The government could
simply provide the coverage out of its own pocket, Alito wrote, but that was
not necessarily required. Readily available—and certainly less restrictive
than forcing the companies to provide it—was the accommodation for
non-profits.
Would that do the trick?
Again, Alito kept the court’s options open: “We do not decide today whether
an approach of this type complies with RFRA for purposes of all religious
claims,” he wrote.
The majority decision
drew a sharp dissent from Justice Ruth Bader Ginsburg, who saw the religious
liberty interests of the employers as insubstantial, and far outweighed by
those of their employees. “The exemption sought by Hobby Lobby and Conestoga
would override significant interests of the corporations’ employees and
covered dependents,” she wrote. “It would deny legions of women who do not
hold their employers’ beliefs access to contraceptive coverage that the ACA
would otherwise secure.”
Between Alito and
Ginsburg was Justice Anthony Kennedy, with a concurrence that showed why he
has so often been the swing vote on the Roberts court.
The government, he wrote,
did in fact have a compelling interest in providing contraceptive services:
“There are many medical conditions for which pregnancy is contraindicated.

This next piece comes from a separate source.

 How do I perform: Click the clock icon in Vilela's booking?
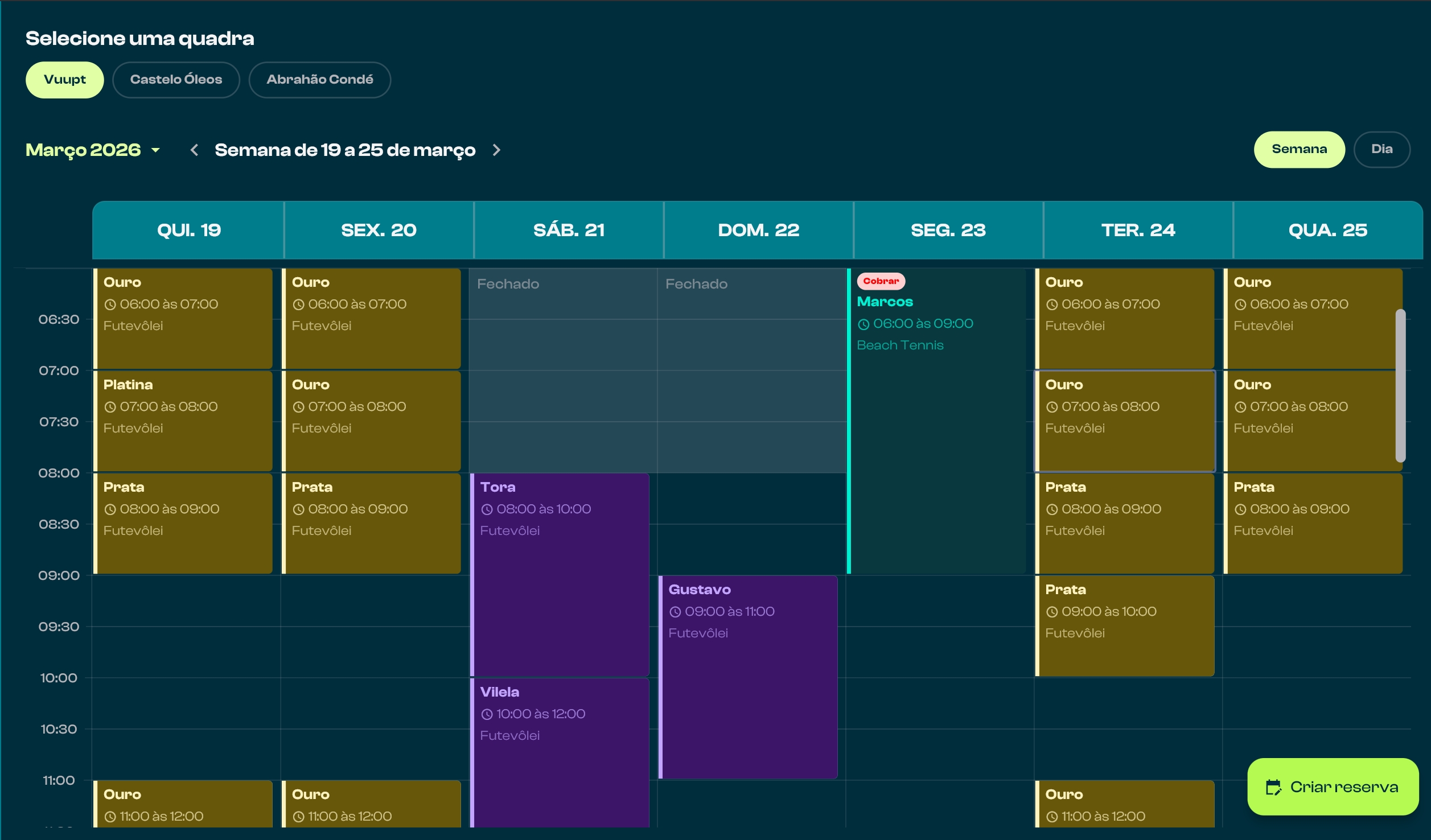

It is important to confirm that a premise of the Court’s opinion is its
assumption that the HHS regulation here at issue furthers a legitimate and
compelling interest in the health of female employees.”
He also declared that the
arrangement for religious non-profits was indeed a valid means of assuring
both the religious liberty right and the contraception coverage right: “In
these cases the means to reconcile those two priorities are at hand in the
existing accommodation the Government has designed, identified, and used for
circumstances closely parallel to those presented here.”
A few days after handing
down Hobby Lobby, the court granted the Little Sisters of the Poor
and its fellow plaintiffs an injunction. Pending disposition of their case
by the Tenth Circuit, the unsigned order allowed them to convey their
religious objections to the Secretary of Health and Human Services rather
than obtaining an accommodation by filling out and submitting the required
government form to their insurance companies. But the order was not to be
“construed as an expression of the Court’s views on the merits.”
The court will express
its views on the merits soon, and probably next session. If Justice Kennedy
holds to his careful balancing of religious liberty and gender equity
imperatives, the non-profit accommodation—or a reasonable facsimile
thereof—will turn out to pass the RFRA test.